On my birthday, May 6, 2007, I got an e-mail from my friend Park Ranger Carrie Andresen-Strawn at the Manzanar National Historic Site Interpretive Center. She wanted to know if I would like to volunteer on an excavation of two gardens at Blocks 9 and 10. These two blocks housed most of the Terminal Islanders who were forced to leave their homes, businesses and give up their livelihood and their successful occupations as fishermen.

A majority of the population were sent to Manzanar, their only crime was looking like the enemy and living near a military facility. Many of the older first generation (Issei) had been already targeted by the FBI and were quickly picked up on the evening of December 7, 1941 or shortly after. They were taken away with their families left to fend for themselves. The Issei were then secretly taken to Tuna Canyon, also called Tujunga, a deserted Conservation Corp Camp in Glendale. This was to be one of the first detention centers created for incarcerating an innocent group of people without due process.

The Block 9 garden was designed by Ryozo Kado. He constructed the cemetery tower, guard houses and other gardens in Manzanar with the help of the Terminal Islanders. If you would like more information on Mr. Kado please read Ron Beckwith’s article, "Landscape Gardens and Gardeners at Manzanar Relocation Center."

I thought I would like to participate because I have a great interest in Terminal Island, Manzanar, early settlers and Native American history and there was all of that to be found at Manzanar.

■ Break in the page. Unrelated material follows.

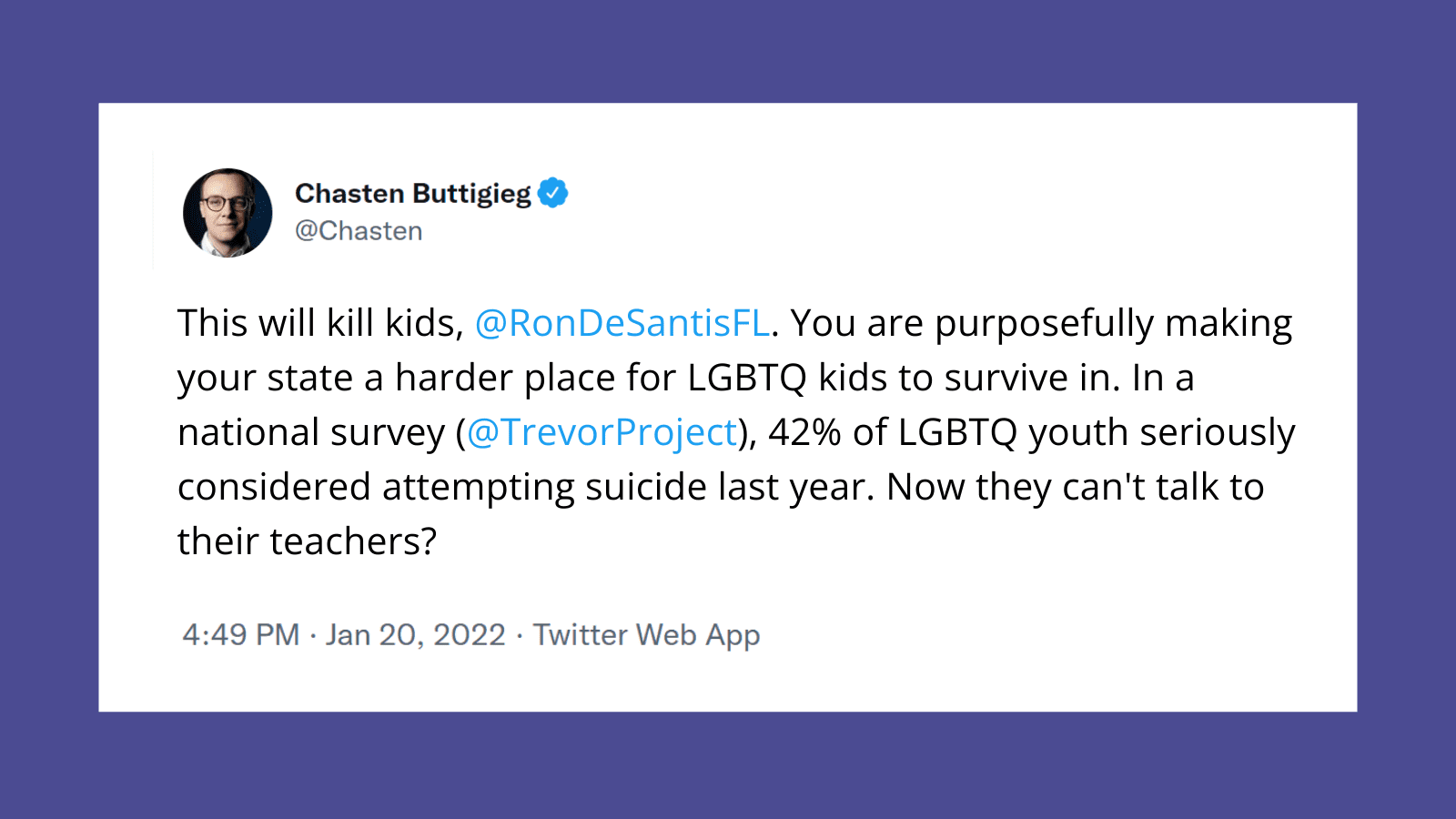The height and width of the screenshot is (819, 1456).
Task: Click the words "national survey"
Action: point(311,432)
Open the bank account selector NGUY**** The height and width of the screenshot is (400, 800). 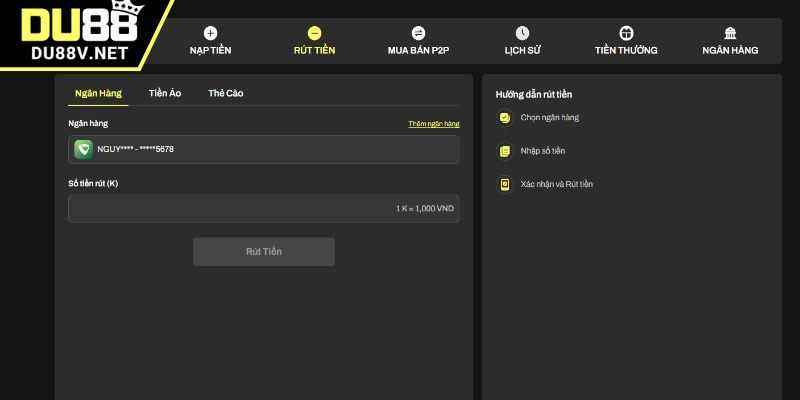pos(264,149)
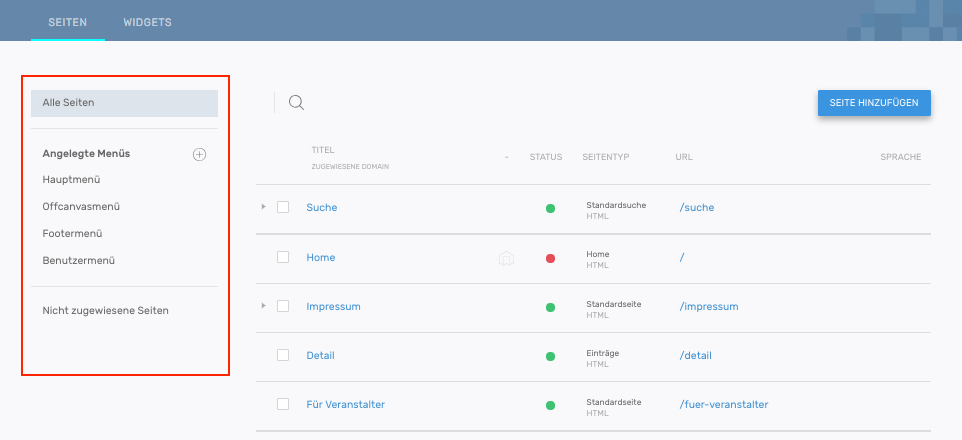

As I was driving to Manzanar, I thought to myself, “Will this be exciting? Interesting? Or was there a chance it would be boring?” When I met the National Park lead archeologist Jeff Burton, I realized he was the author of Confinement and Ethnicity, a book that I use and recommend frequently to those researching the history of the “camps” where I work which is the Hirasaki National Resource Center in the Japanese American National Museum. I started to name the other titles of his books that I knew he had written on Manzanar.

My second surprise was when I met Ron Beckwith. He has also contributed to Confinement and Ethnicity and other publications as an archeologist and cartographer. There was also a volunteer named Dick Lord who was the photographer. I also worked with three great volunteers, Carrie Hearn, Loretta Howard, and Sande Bilyeu.

Jeff marked off the site but you would have never known there was a garden. It was completely covered with soil, vegetation, and large rocks that barely peeked through the surface. Jeff had started excavating the top of the garden which was the high point that allowed the water to flow down. The first task was to clear the brush and then gather any artifacts on the surface. I found some marbles, nails, and pieces of window glass. The objects were put into buckets later to be marked with location and then later sent off to the Western Archeological Conservation Center in Tucson, Arizona.

I would like to mention Jeff Burton and Ron Beckwith have worked on the archeology of Manzanar starting with prehistory of the Native Americans that lived in the area, the Paiutes and Shoshones. The town was named Manzanar from Spanish meaning “apple orchard” and the early settlers grew apples which were one of the best tasting. It was a thriving town until Los Angeles needed water. The city eventually bought the land and the town disappeared until 1942 when Manzanar rose up again—not as a town, but a concentration camp for those of Japanese descent, a majority being U.S. citizens including my father’s family, the Saitos.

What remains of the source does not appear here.